- [Description of the task]: Please rewrite the records starting with the line with "Open the FTP/文件管理 menu" and going on through the line with "The height and", swapping "menu" for "tab" and keeping everything else the same.

- [Data to use]:
* start *
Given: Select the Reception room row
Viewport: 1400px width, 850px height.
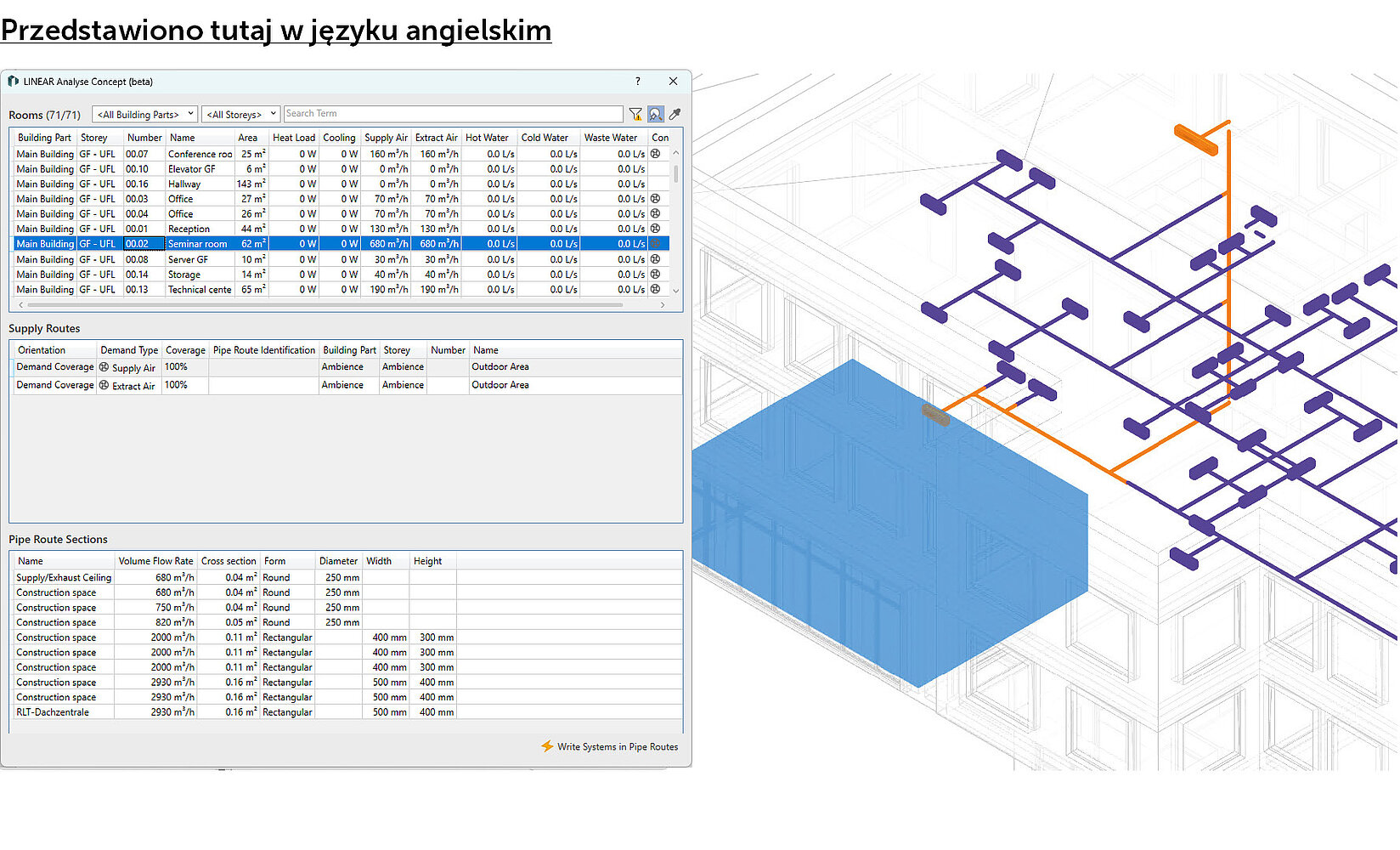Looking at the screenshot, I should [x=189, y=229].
* end *
* start *
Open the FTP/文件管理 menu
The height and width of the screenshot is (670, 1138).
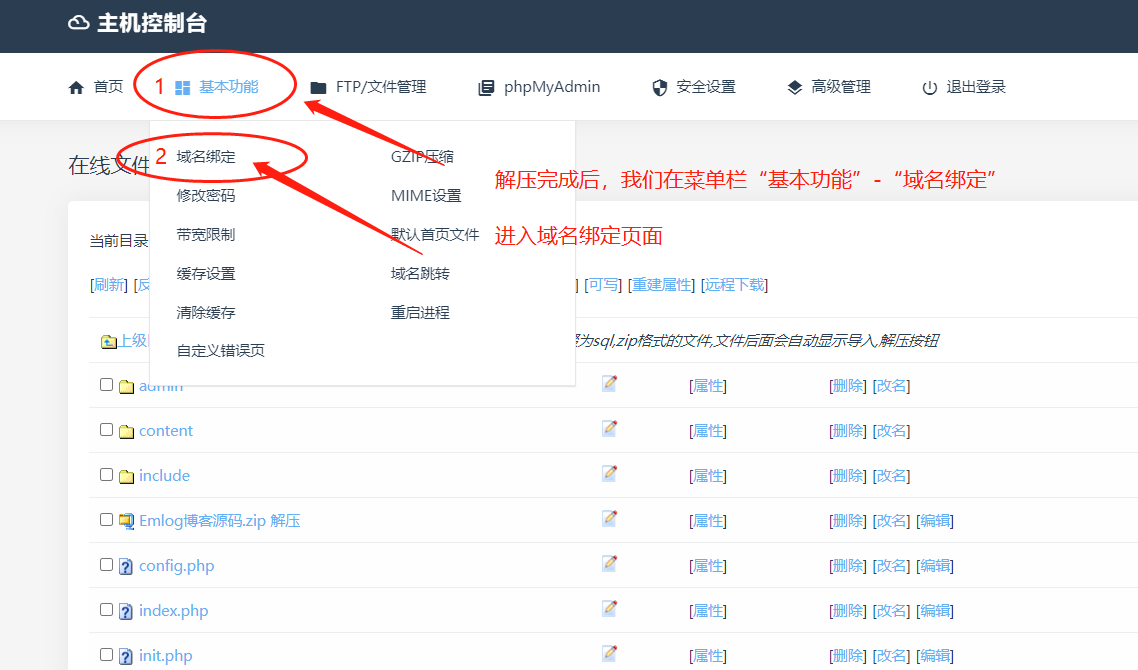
* end *
* start *
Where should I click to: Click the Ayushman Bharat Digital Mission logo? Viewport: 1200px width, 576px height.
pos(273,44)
* end *
- [Result for this task]:
Open the FTP/文件管理 tab
The height and width of the screenshot is (670, 1138).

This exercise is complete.